The first ever Chicago Architecture Biennial kicked off last weekend with events and activities taking place all over the city, and over 31,000 people partook in the various opening festivities, according an official announcement from Biennial organizers. The opening happenings saw visitors from around the world, and put the Chicago Cultural Center front and center. The Cultural Center alone witnessed 25,000 visitors over the four day opening period for the Biennial — a huge boost from its average 8,800 visitors in the same time frame. And not only has the launch of the Biennial been a success from an attendance standpoint, many critics and architects have praised the event. Chicago architect Stanley Tigerman praised the Biennial in a statement, declaring the exhibition at the Cultural Center was "nothing short of amazing."

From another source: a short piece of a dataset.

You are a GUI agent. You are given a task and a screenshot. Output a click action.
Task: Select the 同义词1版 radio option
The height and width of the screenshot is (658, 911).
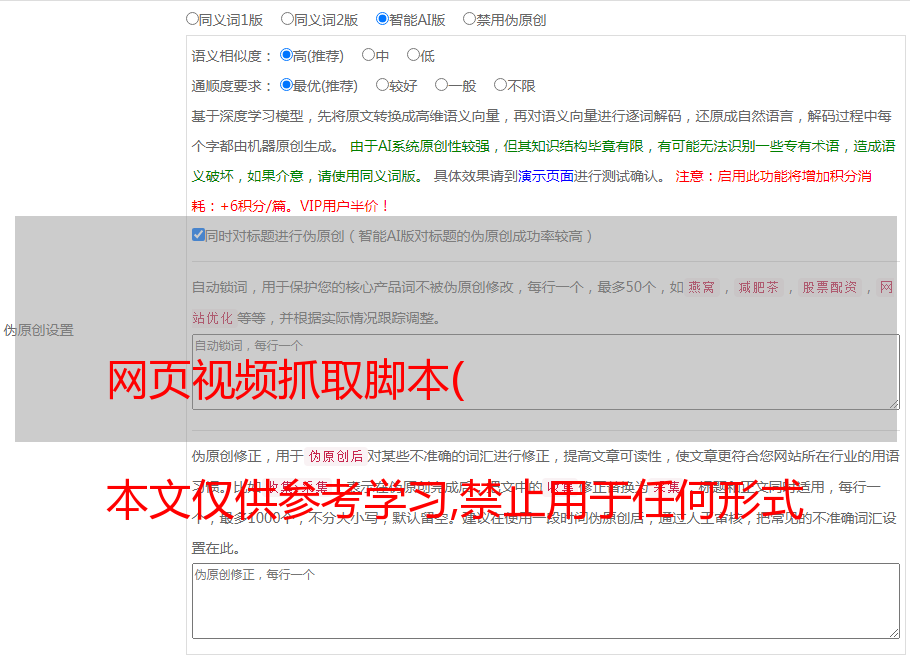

Here's Tigerman's full letter:
To the Editor: As someone who has actually been to the Venice Bienniale (of both Art and Architecture varieties) I am stunned, if not thrilled, at seeing the premiere Chicago Architecture Biennial. The Cultural Center never looked so good and the variety of scales of objects is nothing short of amazing. In high-ceilinged, large volume spaces, the large scales exhibited there look utterly splendid and in low-ceilinged, small volume spaces the appropriation of scaling down exhibits is equally mesmerizing. This is not to say that everything is wonderful but what is wonderful, is the energy that was apparent, to say nothing of the 3500 people there on a weekday today enjoying the stimuli of the Biennial.
I have never felt so good about being a native of this city and of its mayor's and commissioner of cultural affairs' commitment to engage Chicago, once again, to the heart and soul of architectural ideation. I am humbled to witness the work of the youngest generation, whose intellectual zest is only surpassed by their optimism. It is a great thing to wake up knowing that Chicago is once again in the vanguard and I for one will be forever grateful to Sarah Herda and Joseph Grima and in the leadership of the body politic, namely Rahm Emanuel and Michelle Boone, for their bold if not daring support as we make our way through the 21st century.
Some years back, when I first evinced support for the next generation of architects by exploiting the notion of "passing the baton", I never frankly dreamed just how visionary they would be in actuality. My job is done because it is clear that this group has coalesced into a vital force as a collective change agent.